Your task is to reproduce, exactly and only, the lines running from the line containing "Where should I" to the end of the data below, both included.

<<<<

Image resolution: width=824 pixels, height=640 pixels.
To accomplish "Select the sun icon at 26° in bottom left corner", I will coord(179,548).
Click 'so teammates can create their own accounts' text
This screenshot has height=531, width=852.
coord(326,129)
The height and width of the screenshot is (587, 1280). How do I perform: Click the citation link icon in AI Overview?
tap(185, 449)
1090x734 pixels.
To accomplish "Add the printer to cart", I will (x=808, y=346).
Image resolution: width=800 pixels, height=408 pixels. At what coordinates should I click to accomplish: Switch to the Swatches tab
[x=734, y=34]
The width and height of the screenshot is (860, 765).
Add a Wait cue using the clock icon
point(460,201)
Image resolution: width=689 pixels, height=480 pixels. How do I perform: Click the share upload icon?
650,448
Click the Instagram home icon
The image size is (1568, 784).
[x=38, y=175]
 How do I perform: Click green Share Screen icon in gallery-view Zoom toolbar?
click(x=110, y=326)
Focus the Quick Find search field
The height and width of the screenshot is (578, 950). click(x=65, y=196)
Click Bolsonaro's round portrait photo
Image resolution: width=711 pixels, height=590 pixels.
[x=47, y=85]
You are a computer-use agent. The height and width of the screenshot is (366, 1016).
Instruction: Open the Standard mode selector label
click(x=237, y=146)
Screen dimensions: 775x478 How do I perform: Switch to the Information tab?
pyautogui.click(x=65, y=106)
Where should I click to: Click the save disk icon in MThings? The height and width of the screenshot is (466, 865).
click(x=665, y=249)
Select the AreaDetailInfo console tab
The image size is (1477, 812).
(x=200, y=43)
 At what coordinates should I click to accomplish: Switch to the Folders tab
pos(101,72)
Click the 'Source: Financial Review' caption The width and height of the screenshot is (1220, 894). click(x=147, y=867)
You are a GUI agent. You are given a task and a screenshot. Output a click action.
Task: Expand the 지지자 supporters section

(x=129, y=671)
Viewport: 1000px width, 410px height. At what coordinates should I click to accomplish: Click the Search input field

>>>>

• Task answer:
Where should I click to: Click the save disk icon in MThings? The height and width of the screenshot is (466, 865).
click(x=665, y=249)
Select the AreaDetailInfo console tab
The image size is (1477, 812).
(x=200, y=43)
 At what coordinates should I click to accomplish: Switch to the Folders tab
pos(101,72)
Click the 'Source: Financial Review' caption The width and height of the screenshot is (1220, 894). click(x=147, y=867)
You are a GUI agent. You are given a task and a screenshot. Output a click action.
Task: Expand the 지지자 supporters section

(x=129, y=671)
Viewport: 1000px width, 410px height. At what coordinates should I click to accomplish: Click the Search input field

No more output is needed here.